Arsene Wenger has suggested Arsenal’s top-four fate will not be a decisive factor in regards to his future at Emirates Stadium.
The 67-year-old Frenchman is still yet to announce whether he will remain in charge of the club he has led since October 1996 when his contract expires at the end of the season.
Fan discontent against his reign rose substantially when a dreadful run of form in February and March left them out of the Champions League and distant from the leaders in the Premier League.
Disquiet among supporters remains despite the Gunners securing an FA Cup final berth and winning five of their past six top-flight matches to remain in with a chance of Champions League qualification as the season enters its final week.
Arsenal host relegated Sunderland on Tuesday before welcoming Everton on the final day but will still need slip-ups from Liverpool or Manchester City if they are to preserve Wenger’s proud record of having never finished outside the top four in England.
Irrespective of the outcome and his own future, Wenger expects the club to be building from a position of strength.
“I believe a finish outside the top four will not have any influence in the way the club will be led and how we will behave in the transfer market,” he told a pre-match news conference.
“I know where you want to lead me but I cannot give you that indication [on my future].
“If we finish outside the top four it will be down to one point maybe. That will be difficult to swallow but that should not change completely the judgement of the team.

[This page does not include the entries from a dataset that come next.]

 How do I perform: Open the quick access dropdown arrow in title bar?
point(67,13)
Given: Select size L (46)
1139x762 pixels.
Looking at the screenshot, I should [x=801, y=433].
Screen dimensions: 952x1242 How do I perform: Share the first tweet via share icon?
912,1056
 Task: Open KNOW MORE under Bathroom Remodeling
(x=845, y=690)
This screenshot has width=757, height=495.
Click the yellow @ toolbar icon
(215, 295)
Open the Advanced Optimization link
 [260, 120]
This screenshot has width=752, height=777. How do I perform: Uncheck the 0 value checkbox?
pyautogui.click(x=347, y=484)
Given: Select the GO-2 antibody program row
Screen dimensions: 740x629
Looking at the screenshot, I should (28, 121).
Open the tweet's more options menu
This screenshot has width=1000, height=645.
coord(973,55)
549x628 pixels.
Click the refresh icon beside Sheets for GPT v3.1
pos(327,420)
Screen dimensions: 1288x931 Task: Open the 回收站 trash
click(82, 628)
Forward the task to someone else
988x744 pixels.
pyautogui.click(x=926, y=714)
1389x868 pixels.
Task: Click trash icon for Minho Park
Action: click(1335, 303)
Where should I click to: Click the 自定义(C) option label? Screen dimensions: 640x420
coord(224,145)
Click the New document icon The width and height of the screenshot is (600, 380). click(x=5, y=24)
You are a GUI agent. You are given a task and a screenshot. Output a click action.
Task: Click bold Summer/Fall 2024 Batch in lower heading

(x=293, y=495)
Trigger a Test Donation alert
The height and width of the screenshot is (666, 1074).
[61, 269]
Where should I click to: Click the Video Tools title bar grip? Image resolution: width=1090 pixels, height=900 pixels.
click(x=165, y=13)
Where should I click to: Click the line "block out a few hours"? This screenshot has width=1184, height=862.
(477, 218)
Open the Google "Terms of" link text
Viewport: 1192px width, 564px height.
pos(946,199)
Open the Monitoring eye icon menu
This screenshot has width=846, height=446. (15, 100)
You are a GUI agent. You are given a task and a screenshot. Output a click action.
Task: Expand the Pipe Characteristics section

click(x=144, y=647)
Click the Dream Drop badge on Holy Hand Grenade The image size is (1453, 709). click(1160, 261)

“You have to keep the same focus to try and strengthen the squad. That’s what the club will do.”
Asked whether the Arsenal board were aware of his final decision, Wenger was familiarly evasive and said: “I just focus on tomorrow’s game.”
— Arsenal FC (@Arsenal) May 15, 2017
The assertion that finishing in the top four is akin to winning a trophy is a stick with which Wenger’s critics have regularly beaten him.
When assessing the progress his team have made following their slump earlier in the year, he acknowledged two more wins would leave Arsenal with four more points than the 71 that gave them second place behind Leicester City last time around.
Nevertheless, Wenger was keen to point out that his focus on a prize he last lifted in 2004 remains unwavering.
“It [getting 75 points] would mean that the season has not gone as well as I hoped at the start of the season because I start the season to win the Premier League,” he said.
“When you don’t do it you are never completely satisfied, like everyone else who doesn’t win it.
“As well, it has not been disastrous. What is encouraging is the way the team has developed recently and the way the ambition of the team is back.
“It’s difficult to get points in this league – difficult for everybody.”
Wenger added: “I don’t want to go into conclusions too early but it shows that 75 points is a decent total. I won the championship with 78 [in 1997-98].”